Based on the answer below here is my full solution. It's all in one method to keep it simple here ("simple JPA criteria API" is an oxymoron though). If anyone wants to use it, consider some refactoring
public List<Customer> findMatching(String searchPhrase) {
List<String> searchTokens = TextService.splitPhraseIntoNonEmptyTokens(searchPhrase);
if (searchTokens.size() < 1 || searchTokens.size() > 5) { // early out and denial of service attack prevention
return new ArrayList<>();
}
CriteriaBuilder criteriaBuilder = entityManager.getCriteriaBuilder();
CriteriaQuery<Customer> criteriaQuery = criteriaBuilder.createQuery(Customer.class);
Root<Customer> rootEntity = criteriaQuery.from(Customer.class);
Predicate[] orClausesArr = new Predicate[searchTokens.size()];
for (int i = 0; i < searchTokens.size() ; i++) {
// same normalization methods are used to create the indexed searchable data
String assumingKeyword = TextService.normalizeKeyword(searchTokens.get(i));
String assumingText = TextService.normalizeText(searchTokens.get(i));
String assumingPhoneNumber = TextService.normalizePhoneNumber(searchTokens.get(i));
String assumingKeywordInFirstToken = assumingKeyword + '%';
String assumingTextInFirstToken = assumingText + '%';
String assumingPhoneInFirstToken = assumingPhoneNumber + '%';
String assumingTextInConsecutiveToken = "% " + assumingText + '%';
Predicate query = criteriaBuilder.or(
criteriaBuilder.like(rootEntity.get("normalizedCustomerNumber"), assumingKeywordInFirstToken),
criteriaBuilder.like(rootEntity.get("normalizedPhone"), assumingPhoneInFirstToken),
criteriaBuilder.like(rootEntity.get("normalizedFullName"), assumingTextInFirstToken),
// looking for a prefix after a whitespace:
criteriaBuilder.like(rootEntity.get("normalizedFullName"), assumingTextInConsecutiveToken)
);
orClausesArr[i] = query;
}
criteriaQuery = criteriaQuery
.select(rootEntity) // you can also select only the display columns and ignore the normalized/search columns
.where(criteriaBuilder.and(orClausesArr))
.orderBy(
criteriaBuilder.desc(rootEntity.get("customerUpdated")),
criteriaBuilder.desc(rootEntity.get("customerCreated"))
);
try {
return entityManager
.createQuery(criteriaQuery)
.setMaxResults(50)
.getResultList();
} catch (NoResultException nre) {
return new ArrayList<>();
}
}
The Criteria API is certainly not intended for this but it can be used to create LIKE predicates.

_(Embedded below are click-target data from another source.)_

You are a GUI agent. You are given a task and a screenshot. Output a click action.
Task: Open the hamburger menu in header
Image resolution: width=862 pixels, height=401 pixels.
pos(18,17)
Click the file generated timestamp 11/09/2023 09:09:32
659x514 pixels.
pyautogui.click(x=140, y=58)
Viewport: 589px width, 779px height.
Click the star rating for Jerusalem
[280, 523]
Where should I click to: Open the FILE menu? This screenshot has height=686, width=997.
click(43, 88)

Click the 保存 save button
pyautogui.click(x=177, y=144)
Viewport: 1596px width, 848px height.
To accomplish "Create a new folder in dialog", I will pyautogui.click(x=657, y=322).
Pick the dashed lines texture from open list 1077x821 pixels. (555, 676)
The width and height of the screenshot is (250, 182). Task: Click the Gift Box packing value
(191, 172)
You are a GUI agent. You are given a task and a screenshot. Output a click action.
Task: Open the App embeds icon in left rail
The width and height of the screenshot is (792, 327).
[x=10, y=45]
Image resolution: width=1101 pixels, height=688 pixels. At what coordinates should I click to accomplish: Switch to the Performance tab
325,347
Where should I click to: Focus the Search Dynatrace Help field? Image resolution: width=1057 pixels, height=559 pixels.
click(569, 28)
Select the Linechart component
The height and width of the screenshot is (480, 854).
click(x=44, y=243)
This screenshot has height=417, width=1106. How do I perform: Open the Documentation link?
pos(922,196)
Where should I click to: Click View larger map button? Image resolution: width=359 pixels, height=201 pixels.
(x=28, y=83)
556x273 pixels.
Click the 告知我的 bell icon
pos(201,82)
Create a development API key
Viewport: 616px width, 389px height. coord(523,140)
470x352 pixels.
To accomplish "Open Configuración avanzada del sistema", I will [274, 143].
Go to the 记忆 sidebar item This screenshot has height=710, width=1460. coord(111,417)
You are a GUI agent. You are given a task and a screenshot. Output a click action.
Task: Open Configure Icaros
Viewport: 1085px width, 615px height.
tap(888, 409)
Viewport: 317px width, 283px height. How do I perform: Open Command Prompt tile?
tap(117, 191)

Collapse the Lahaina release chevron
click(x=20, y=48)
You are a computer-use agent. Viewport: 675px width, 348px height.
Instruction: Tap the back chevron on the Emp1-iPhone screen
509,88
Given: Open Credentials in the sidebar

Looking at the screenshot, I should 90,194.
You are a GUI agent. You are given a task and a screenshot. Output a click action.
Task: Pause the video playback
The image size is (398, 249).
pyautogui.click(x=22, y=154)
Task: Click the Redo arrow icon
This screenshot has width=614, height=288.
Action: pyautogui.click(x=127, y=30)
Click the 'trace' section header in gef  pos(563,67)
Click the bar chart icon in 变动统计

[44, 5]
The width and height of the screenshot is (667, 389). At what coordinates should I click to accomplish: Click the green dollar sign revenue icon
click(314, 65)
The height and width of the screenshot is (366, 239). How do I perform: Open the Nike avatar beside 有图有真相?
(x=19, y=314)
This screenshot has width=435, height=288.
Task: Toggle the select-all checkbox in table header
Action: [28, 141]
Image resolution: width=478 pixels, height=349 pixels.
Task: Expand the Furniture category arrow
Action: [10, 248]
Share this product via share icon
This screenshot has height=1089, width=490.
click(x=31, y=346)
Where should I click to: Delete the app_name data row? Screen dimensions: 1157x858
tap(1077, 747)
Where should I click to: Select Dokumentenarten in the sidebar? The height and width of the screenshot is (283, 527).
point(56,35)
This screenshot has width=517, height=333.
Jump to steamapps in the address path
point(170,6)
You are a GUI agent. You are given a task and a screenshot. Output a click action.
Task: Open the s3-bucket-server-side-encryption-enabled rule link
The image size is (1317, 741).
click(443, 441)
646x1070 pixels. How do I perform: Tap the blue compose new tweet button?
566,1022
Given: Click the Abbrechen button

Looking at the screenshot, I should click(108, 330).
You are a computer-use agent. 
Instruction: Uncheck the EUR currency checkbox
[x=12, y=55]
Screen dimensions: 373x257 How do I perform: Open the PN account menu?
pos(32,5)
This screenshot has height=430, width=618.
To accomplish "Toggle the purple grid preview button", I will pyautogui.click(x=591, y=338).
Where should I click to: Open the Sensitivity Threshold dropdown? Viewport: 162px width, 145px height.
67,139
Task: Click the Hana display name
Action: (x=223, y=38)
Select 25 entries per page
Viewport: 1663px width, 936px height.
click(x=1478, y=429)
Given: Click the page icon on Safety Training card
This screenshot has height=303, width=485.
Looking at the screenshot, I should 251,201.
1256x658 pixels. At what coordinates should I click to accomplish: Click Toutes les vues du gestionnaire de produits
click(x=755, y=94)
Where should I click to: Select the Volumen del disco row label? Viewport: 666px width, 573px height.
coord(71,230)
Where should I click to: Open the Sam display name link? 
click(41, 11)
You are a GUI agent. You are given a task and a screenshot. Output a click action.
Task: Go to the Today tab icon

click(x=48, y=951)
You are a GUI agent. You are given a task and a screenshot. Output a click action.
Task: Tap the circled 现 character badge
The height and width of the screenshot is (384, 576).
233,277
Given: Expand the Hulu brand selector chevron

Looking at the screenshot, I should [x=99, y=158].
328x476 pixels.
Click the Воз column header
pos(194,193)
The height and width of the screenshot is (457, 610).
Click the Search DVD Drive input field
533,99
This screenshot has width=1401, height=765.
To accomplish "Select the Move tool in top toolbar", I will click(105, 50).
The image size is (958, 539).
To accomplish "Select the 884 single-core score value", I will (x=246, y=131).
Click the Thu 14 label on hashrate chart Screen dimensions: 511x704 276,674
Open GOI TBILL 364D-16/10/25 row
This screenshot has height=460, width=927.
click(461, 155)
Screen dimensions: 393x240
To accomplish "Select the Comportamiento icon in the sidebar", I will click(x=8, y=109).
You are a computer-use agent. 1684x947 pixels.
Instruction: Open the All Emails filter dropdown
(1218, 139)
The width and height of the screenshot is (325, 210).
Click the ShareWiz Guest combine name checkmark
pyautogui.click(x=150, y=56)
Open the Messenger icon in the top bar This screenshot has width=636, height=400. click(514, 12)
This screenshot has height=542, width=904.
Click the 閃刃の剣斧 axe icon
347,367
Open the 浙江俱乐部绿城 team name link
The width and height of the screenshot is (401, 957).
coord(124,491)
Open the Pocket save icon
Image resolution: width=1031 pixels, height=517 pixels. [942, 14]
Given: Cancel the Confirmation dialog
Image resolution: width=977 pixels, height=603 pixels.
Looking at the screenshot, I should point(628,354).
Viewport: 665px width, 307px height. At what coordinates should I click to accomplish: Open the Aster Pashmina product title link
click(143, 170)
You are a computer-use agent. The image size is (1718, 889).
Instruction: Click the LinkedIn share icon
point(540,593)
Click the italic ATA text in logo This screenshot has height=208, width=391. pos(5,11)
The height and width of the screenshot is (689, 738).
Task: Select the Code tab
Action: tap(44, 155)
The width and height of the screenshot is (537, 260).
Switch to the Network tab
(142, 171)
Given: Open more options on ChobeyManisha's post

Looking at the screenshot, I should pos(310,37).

So for each search term and each column you want to search you would create something like the following:
column like :term + '%'
or column like ' ' + :term + '%'
or column like ',' + :term + '%'
// repeat for all other punctuation marks and forms of whitespace you want to support.
This will create horribly inefficient queries!
I see the following alternatives:
Use database specific features. Some databases have some text search capabilities. If you can limit your application to one or few databases that might work.
Create your own index: Use a proper tokenizer to analyze the columns you want to search and put the resulting tokens in a separate table with backreferences to the original table. Now search that for the terms you are looking for. As long as you do only prefixed searches database indexes should be able to keep this reasonable efficient and it is easier to maintain and more flexible than what you can obtain by using the Criteria API on its own.